[Start EXTRACTED MATERIAL]

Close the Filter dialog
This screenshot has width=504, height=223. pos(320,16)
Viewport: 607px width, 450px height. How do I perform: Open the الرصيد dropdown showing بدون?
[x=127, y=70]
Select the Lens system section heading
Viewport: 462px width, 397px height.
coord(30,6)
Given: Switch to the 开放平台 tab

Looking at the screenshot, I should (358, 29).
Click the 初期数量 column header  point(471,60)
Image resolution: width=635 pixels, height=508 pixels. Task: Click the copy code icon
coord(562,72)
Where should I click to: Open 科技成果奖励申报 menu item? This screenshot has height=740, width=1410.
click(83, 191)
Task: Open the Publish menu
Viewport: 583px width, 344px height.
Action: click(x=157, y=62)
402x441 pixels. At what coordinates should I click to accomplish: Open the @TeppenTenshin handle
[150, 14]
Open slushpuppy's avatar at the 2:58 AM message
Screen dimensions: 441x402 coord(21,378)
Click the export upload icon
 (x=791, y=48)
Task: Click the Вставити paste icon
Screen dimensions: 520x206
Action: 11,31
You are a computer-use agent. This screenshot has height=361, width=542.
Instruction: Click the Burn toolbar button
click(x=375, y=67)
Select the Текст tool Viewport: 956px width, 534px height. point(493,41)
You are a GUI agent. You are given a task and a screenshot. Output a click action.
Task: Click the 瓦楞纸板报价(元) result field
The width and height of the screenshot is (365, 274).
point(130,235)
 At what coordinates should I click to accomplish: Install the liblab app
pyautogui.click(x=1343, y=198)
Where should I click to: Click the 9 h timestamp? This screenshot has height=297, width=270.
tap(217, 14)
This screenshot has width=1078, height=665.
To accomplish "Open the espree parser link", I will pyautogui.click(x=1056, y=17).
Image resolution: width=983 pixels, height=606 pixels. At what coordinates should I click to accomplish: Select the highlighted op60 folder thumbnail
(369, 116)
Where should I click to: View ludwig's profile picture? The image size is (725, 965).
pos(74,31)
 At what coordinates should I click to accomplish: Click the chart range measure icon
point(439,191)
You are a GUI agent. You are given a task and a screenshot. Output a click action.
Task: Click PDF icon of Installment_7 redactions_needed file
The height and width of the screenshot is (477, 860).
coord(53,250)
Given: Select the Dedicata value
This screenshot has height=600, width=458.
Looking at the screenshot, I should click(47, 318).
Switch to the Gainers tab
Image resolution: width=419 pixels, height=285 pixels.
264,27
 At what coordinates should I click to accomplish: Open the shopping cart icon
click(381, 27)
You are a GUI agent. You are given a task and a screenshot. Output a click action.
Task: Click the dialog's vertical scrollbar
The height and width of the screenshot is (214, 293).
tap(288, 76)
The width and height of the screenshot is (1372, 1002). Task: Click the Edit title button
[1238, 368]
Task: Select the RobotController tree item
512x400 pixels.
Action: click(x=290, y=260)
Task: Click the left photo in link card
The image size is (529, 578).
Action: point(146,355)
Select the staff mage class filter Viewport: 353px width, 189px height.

[End EXTRACTED MATERIAL]

> [WHAT NEEDS TO BE DONE]: How many lines of the entries above contain the string "point"? Case counts; reply with the number alone.

> [ANSWER TO THIS TASK]: 5